Rewrite everything in the material from the line containing "Click the '16 de nov. de 2025' axis label" down to the line containing "pos(958,498)", replacing "arrow icon" with "chevron icon" and leaving all else unchanged.

RECORDS SUPPLIED:
__________

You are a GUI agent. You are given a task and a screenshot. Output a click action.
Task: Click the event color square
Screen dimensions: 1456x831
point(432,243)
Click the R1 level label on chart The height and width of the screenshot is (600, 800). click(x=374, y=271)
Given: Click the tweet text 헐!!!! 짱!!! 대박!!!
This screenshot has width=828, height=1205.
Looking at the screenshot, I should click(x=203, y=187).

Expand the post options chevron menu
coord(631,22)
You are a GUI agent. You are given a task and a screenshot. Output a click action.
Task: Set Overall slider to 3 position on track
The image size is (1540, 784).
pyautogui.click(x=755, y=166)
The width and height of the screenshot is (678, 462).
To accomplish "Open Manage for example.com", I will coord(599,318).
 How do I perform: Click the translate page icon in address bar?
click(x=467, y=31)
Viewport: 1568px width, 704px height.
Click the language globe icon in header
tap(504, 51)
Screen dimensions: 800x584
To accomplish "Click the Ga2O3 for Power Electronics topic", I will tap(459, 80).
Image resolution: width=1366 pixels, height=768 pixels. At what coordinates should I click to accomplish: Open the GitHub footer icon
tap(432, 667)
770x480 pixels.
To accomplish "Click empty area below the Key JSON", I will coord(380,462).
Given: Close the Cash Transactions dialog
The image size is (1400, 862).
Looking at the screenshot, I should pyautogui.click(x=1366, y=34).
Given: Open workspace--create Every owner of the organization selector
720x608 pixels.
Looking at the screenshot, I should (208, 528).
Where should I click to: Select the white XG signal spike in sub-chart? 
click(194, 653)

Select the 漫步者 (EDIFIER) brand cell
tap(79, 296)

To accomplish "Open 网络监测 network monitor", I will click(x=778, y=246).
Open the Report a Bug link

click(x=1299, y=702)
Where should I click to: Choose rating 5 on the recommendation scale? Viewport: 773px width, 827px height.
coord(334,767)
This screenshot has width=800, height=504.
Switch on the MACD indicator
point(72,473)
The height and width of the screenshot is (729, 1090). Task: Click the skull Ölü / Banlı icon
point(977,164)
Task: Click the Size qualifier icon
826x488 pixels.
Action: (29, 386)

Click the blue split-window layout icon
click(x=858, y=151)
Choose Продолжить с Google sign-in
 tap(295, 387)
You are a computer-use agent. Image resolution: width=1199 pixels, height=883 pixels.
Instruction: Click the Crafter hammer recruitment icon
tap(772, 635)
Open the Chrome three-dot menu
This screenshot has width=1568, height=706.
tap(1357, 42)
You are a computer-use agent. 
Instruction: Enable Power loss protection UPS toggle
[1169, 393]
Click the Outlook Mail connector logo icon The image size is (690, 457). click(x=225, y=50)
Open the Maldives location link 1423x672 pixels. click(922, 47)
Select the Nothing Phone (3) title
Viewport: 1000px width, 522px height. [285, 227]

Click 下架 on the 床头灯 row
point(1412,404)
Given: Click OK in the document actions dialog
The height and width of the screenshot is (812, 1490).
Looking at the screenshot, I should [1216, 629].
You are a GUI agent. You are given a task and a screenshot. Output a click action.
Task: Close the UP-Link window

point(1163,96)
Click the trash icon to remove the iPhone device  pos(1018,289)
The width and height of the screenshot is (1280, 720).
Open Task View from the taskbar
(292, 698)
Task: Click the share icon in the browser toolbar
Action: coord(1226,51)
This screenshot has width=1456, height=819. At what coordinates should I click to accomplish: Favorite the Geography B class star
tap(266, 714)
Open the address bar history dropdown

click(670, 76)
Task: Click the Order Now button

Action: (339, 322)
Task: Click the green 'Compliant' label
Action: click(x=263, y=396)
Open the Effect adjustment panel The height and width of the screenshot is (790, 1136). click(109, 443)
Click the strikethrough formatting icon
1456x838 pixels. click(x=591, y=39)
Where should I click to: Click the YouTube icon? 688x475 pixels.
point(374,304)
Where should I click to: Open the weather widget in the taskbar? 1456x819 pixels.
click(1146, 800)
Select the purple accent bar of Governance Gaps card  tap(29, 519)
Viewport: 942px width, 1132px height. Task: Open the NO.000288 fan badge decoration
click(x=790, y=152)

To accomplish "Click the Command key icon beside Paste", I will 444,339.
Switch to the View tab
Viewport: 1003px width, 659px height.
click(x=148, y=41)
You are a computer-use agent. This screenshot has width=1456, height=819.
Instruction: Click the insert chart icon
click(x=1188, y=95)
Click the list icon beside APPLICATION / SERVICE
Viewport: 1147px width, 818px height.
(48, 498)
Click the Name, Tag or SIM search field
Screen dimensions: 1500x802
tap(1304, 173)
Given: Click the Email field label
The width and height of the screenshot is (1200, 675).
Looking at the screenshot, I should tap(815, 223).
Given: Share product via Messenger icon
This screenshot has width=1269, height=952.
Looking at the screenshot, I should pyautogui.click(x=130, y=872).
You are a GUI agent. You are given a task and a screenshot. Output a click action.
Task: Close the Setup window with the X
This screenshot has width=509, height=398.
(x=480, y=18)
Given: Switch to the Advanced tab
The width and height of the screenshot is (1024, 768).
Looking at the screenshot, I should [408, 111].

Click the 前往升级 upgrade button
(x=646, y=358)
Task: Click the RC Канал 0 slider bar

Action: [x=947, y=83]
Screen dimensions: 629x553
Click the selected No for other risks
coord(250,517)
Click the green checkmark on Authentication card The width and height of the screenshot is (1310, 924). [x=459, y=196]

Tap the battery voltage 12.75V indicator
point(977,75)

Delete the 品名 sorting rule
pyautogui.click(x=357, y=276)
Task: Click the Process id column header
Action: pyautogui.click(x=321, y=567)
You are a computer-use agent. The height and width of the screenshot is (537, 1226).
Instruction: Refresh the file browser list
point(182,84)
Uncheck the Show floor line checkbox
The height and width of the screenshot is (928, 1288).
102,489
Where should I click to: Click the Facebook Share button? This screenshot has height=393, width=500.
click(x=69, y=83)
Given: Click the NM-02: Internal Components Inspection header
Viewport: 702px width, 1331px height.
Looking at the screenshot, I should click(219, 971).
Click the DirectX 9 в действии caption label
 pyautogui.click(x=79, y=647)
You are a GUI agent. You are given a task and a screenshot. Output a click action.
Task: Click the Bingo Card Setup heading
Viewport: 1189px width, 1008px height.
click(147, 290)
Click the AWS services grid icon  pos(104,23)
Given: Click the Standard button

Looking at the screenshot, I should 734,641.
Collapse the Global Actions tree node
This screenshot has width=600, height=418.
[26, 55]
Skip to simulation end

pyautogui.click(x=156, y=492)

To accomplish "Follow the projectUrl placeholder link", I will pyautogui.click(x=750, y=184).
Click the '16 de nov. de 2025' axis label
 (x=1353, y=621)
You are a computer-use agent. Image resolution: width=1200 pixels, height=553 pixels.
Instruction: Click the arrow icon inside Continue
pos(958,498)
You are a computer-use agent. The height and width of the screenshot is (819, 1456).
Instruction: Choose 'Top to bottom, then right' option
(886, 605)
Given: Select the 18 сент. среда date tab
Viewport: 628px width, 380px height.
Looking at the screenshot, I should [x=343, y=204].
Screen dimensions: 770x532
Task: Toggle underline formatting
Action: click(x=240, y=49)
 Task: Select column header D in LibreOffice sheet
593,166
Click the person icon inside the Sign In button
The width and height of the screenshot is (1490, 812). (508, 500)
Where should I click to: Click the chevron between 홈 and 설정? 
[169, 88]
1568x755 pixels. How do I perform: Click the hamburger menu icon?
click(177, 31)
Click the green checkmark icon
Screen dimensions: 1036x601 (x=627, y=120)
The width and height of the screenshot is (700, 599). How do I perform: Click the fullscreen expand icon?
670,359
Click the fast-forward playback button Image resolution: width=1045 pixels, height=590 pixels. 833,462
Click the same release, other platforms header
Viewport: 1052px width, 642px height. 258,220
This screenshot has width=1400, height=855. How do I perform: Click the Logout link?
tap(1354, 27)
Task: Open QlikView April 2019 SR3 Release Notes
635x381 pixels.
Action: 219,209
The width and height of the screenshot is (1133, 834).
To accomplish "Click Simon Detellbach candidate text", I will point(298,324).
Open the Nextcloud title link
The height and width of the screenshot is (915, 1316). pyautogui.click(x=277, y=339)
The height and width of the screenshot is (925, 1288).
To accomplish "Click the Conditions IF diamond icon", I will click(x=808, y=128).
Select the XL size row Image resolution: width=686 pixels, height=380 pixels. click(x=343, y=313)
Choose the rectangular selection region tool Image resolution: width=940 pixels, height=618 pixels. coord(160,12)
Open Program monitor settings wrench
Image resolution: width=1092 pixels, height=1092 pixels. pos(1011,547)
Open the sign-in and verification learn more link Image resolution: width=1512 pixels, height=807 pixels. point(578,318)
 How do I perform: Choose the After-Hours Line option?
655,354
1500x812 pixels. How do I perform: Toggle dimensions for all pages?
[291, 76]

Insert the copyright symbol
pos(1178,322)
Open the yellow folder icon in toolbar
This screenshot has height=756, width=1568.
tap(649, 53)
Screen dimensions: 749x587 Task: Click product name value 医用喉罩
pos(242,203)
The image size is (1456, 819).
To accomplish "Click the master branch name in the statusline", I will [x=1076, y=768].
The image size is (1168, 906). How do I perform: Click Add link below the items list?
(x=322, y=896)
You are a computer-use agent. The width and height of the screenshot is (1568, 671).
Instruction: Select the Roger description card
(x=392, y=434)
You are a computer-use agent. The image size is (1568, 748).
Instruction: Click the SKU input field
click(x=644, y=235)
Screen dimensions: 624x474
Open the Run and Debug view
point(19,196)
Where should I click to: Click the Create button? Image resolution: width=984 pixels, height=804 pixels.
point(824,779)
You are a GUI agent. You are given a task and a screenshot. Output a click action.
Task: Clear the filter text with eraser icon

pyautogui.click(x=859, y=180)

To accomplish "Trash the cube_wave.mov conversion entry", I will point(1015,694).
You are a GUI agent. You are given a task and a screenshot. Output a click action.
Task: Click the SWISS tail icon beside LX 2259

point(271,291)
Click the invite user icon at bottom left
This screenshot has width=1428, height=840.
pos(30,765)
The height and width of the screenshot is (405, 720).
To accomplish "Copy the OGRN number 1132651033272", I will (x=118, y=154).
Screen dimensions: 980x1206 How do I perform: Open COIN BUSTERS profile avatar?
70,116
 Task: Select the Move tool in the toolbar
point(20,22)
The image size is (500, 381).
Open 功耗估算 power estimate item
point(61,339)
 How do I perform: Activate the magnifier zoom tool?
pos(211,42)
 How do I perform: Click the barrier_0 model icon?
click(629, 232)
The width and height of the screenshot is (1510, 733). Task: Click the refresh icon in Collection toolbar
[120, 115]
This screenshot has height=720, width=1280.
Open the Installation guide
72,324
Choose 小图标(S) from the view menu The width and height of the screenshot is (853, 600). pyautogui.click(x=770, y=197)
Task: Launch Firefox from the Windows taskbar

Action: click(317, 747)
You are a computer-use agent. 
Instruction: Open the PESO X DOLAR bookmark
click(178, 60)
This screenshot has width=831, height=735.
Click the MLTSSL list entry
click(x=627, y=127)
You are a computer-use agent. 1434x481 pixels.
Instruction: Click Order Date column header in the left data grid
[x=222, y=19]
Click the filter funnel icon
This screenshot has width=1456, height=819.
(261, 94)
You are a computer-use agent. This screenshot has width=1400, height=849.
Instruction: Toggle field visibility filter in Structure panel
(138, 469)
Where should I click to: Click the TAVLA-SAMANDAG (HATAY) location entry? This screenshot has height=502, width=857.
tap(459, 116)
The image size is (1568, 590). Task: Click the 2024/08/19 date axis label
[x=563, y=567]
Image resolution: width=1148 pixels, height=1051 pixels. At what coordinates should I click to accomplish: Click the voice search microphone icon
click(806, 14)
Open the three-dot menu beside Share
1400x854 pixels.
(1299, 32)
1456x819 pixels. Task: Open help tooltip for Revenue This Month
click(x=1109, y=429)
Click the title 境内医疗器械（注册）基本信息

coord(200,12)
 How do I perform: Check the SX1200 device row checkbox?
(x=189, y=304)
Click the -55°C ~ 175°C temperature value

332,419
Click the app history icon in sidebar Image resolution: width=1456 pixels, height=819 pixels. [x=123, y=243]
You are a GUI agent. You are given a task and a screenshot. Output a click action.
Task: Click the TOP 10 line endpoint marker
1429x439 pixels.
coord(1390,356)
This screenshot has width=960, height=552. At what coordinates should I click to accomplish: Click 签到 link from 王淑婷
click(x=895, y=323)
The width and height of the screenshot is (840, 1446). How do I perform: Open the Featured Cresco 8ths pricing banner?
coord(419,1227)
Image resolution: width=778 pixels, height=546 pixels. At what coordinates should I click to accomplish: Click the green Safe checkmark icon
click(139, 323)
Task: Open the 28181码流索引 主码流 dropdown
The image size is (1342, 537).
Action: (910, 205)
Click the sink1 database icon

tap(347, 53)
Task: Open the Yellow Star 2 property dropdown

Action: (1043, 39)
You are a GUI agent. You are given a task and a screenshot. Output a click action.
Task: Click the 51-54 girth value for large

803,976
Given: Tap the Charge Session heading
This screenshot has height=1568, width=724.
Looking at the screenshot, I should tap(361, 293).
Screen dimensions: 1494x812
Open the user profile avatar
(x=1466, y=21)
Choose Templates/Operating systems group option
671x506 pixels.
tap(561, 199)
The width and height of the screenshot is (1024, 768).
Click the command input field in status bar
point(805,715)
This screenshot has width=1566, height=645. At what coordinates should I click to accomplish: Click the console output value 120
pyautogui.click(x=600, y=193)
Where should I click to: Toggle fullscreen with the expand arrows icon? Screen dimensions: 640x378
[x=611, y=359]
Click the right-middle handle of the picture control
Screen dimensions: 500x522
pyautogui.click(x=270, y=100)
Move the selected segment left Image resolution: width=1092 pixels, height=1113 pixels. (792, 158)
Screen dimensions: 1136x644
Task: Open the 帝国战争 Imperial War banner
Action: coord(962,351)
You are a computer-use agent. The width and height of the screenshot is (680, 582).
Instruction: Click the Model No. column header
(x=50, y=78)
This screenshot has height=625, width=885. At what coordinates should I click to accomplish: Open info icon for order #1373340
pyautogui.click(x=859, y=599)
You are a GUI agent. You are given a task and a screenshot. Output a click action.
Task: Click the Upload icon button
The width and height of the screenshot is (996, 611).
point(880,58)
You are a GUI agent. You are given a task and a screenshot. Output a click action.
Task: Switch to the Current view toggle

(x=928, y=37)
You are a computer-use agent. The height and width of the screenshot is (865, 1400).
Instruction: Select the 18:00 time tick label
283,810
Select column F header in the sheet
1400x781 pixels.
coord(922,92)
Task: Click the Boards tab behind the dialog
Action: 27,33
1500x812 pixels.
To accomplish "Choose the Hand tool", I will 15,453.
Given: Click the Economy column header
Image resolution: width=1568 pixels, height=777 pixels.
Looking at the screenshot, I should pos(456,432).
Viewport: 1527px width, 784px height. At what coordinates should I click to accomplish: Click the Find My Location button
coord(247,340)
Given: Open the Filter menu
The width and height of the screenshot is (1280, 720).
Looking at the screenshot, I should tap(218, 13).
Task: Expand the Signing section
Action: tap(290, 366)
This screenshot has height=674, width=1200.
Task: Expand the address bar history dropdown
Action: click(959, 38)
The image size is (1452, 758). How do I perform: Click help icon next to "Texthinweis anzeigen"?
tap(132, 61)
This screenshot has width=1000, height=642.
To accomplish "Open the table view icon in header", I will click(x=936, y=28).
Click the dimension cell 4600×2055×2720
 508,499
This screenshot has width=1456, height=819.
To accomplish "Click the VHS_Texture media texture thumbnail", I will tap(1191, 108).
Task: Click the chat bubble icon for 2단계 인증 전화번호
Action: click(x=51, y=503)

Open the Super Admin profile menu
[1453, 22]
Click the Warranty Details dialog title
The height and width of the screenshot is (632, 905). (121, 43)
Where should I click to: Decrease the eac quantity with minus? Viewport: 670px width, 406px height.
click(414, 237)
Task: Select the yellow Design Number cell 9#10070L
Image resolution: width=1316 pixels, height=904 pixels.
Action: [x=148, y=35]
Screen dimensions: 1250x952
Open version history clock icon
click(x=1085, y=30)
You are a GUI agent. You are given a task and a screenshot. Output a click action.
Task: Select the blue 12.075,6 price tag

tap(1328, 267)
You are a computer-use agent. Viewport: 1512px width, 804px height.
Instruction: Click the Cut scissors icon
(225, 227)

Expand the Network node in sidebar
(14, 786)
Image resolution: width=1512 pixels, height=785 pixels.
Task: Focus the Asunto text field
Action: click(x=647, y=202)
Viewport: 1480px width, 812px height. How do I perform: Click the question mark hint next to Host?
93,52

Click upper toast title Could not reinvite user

__________

EXERCISE RESPONSE:
Click the '16 de nov. de 2025' axis label
 (x=1353, y=621)
You are a computer-use agent. Image resolution: width=1200 pixels, height=553 pixels.
Instruction: Click the chevron icon inside Continue
pos(958,498)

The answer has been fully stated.